🤖 AI Summary
Large language models (LLMs) suffer from statelessness and limited context windows, hindering long-horizon reasoning. Existing external memory approaches rely heavily on static, hand-crafted heuristics and lack dynamic, content-aware memory control. To address this, we propose the first end-to-end learnable memory management framework grounded in reinforcement learning (RL). Our method introduces a dual-agent architecture comprising a Memory Manager and a Response Agent, jointly optimizing structured memory operations—ADD, UPDATE, and DELETE—via policy learning. We employ outcome-oriented RL algorithms, including PPO and GRPO, enabling effective fine-tuning under minimal supervision (only 152 question-answer pairs). Experiments demonstrate substantial improvements over state-of-the-art baselines across diverse complex reasoning tasks—including multi-step deduction, temporal reasoning, and knowledge-intensive QA—while exhibiting strong generalization and robustness across different LLM backbones.
📝 Abstract
Large Language Models (LLMs) have demonstrated impressive capabilities across a wide range of NLP tasks, but they remain fundamentally stateless, constrained by limited context windows that hinder long-horizon reasoning. Recent efforts to address this limitation often augment LLMs with an external memory bank, yet most existing pipelines are static and heuristic-driven, lacking any learned mechanism for deciding what to store, update, or retrieve. We present Memory-R1, a reinforcement learning (RL) framework that equips LLMs with the ability to actively manage and utilize external memory through two specialized agents: a Memory Manager that learns to perform structured memory operations {ADD, UPDATE, DELETE, NOOP}, and an Answer Agent that selects the most relevant entries and reasons over them to produce an answer.

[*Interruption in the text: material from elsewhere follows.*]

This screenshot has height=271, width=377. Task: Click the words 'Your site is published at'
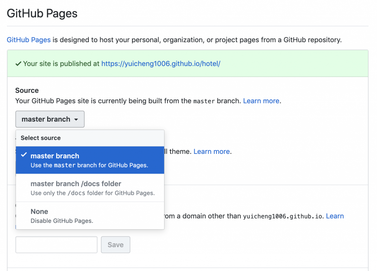click(x=61, y=64)
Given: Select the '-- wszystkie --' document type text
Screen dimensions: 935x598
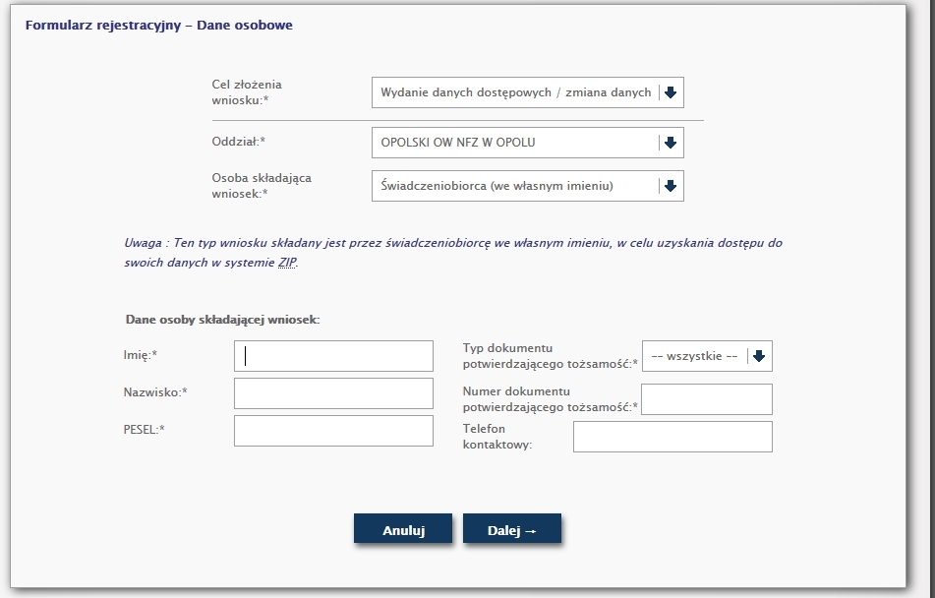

Both agents are fine-tuned with outcome-driven RL (PPO and GRPO), enabling adaptive memory management and use with minimal supervision. With as few as 152 question-answer pairs and a corresponding temporal memory bank for training, Memory-R1 outperforms the most competitive existing baseline and demonstrates strong generalization across diverse question types and LLM backbones. Beyond presenting an effective approach, this work provides insights into how RL can unlock more agentic, memory-aware behaviors in LLMs, pointing toward richer, more persistent reasoning systems.